# Work instruction:
Every line of the listing that contains the word "Collapse" is to be copied out.

══ Task data

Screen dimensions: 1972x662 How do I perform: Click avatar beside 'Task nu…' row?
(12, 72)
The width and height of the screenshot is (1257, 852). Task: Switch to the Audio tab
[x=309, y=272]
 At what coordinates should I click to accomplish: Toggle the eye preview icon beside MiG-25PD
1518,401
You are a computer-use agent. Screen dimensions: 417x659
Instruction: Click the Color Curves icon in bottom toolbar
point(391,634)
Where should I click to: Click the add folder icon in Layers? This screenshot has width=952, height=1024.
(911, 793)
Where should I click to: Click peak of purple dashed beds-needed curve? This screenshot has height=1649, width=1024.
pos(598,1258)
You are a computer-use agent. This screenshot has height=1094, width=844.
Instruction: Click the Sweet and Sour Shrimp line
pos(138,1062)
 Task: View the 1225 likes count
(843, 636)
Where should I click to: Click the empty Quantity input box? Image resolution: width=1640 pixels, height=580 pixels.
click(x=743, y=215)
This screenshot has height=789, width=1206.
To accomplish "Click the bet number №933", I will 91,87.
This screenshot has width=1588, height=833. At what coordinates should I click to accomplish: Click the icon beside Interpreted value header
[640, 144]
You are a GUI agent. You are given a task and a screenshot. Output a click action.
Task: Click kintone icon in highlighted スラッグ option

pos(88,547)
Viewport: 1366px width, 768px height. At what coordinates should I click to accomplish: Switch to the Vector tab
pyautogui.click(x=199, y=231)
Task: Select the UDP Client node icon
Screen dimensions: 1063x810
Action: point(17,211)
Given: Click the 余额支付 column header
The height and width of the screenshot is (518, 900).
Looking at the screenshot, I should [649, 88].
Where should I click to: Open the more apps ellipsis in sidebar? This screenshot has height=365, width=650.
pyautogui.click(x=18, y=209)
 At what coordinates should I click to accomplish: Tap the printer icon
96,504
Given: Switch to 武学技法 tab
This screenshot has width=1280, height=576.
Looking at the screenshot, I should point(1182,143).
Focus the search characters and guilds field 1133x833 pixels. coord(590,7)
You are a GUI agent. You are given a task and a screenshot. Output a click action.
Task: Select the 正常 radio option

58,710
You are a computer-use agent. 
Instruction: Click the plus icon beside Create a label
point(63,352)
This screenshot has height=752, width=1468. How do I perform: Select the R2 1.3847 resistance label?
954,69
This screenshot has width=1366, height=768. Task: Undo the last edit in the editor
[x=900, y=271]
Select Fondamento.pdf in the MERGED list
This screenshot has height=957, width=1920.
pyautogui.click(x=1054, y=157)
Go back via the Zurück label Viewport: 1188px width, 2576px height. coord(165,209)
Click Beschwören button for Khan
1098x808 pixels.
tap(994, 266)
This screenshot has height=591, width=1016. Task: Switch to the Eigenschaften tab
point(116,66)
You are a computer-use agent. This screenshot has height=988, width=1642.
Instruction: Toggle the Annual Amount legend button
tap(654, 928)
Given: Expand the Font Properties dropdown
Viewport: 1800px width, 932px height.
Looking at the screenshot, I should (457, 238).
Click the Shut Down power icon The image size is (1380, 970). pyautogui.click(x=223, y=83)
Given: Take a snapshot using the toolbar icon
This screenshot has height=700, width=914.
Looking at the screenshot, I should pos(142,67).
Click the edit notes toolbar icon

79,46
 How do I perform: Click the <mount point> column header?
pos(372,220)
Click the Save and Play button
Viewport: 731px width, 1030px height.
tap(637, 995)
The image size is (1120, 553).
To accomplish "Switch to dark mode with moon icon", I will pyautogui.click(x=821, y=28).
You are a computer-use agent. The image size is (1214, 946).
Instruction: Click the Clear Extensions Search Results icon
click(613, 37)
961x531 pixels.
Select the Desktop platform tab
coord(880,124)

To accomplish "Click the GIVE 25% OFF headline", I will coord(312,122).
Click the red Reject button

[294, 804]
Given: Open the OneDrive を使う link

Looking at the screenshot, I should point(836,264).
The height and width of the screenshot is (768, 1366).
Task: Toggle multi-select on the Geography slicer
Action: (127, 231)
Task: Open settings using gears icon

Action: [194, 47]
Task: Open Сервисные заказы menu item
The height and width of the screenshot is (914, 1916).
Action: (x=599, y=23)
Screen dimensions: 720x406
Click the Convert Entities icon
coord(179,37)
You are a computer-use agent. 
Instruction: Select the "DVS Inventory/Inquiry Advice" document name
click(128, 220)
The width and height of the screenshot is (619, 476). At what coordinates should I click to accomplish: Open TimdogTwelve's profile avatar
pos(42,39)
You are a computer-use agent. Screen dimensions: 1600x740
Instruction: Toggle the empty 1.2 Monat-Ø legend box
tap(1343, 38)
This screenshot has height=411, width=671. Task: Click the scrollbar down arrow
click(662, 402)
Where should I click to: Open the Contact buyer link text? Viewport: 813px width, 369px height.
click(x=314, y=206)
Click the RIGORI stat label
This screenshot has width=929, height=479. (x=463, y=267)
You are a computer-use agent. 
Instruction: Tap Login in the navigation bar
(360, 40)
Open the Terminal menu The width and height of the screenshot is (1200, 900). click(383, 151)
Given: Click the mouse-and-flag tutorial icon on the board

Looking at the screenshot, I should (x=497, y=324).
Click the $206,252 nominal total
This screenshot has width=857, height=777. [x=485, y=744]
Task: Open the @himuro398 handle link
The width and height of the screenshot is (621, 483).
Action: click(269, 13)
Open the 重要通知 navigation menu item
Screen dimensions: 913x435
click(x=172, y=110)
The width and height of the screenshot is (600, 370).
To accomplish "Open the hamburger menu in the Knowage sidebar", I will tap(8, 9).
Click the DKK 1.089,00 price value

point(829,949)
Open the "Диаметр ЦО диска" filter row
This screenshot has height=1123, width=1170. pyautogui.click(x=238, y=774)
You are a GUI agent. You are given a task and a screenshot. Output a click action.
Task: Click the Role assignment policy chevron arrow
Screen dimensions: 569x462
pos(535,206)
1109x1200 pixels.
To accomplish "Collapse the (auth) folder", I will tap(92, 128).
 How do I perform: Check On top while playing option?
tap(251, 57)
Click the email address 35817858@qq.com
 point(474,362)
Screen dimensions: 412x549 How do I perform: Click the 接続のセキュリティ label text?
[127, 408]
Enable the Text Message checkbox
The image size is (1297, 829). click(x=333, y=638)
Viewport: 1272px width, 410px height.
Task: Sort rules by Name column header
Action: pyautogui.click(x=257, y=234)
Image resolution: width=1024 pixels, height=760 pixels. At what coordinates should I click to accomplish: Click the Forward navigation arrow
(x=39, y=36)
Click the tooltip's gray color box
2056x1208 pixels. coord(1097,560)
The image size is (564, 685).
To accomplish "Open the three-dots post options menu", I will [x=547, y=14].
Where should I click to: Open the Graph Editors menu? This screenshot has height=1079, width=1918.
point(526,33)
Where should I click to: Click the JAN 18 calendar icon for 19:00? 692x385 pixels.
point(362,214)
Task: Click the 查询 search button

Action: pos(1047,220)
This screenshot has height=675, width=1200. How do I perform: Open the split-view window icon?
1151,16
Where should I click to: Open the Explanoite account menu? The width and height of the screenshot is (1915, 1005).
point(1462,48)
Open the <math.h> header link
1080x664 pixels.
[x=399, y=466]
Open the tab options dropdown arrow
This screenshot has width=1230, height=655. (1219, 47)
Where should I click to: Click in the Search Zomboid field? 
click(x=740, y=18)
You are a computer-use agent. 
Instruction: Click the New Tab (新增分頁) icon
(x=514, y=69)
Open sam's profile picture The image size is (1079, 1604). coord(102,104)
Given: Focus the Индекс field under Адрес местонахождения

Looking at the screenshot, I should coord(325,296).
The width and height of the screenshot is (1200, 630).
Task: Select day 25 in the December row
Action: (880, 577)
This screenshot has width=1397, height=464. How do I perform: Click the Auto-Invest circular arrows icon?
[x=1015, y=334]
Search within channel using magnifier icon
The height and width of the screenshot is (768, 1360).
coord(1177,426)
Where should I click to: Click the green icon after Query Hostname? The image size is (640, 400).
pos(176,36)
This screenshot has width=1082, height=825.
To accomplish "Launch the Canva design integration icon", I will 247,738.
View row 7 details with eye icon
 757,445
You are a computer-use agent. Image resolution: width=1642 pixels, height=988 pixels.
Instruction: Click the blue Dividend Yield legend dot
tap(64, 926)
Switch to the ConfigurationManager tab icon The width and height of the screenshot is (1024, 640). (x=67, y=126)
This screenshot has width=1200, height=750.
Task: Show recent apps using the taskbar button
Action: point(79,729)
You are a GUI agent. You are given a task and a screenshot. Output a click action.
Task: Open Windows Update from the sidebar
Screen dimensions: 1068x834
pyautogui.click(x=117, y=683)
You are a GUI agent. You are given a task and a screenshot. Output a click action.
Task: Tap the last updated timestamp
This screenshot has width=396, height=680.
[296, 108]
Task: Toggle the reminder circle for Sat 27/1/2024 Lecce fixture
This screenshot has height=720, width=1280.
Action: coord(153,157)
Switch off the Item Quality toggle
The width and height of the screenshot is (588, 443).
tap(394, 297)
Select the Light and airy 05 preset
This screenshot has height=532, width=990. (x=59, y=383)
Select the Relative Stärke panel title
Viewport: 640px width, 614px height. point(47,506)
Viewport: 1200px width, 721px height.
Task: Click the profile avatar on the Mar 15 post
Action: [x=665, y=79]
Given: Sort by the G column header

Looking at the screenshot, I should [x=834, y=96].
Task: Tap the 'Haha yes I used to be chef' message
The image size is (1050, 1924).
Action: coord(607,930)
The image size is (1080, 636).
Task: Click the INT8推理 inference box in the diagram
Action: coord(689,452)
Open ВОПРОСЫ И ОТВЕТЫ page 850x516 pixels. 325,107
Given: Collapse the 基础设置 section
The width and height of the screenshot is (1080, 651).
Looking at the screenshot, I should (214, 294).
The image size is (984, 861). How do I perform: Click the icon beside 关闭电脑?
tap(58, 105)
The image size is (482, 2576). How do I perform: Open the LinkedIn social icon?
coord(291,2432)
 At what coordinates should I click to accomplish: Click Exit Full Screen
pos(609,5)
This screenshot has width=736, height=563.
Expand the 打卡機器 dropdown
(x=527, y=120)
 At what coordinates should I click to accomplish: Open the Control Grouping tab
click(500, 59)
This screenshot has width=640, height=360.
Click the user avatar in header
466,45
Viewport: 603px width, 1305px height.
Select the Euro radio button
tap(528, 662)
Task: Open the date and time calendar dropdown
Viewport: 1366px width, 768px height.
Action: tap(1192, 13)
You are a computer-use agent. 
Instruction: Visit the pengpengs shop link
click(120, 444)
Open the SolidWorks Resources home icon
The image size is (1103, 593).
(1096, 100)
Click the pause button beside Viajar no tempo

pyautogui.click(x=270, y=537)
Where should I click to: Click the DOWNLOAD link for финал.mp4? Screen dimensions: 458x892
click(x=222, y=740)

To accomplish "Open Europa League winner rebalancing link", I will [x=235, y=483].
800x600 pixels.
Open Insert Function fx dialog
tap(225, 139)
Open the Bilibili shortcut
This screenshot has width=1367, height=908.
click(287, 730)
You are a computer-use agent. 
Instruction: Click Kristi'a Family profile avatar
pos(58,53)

════

# Response for this exercise:
To accomplish "Collapse the (auth) folder", I will tap(92, 128).
Given: Collapse the 基础设置 section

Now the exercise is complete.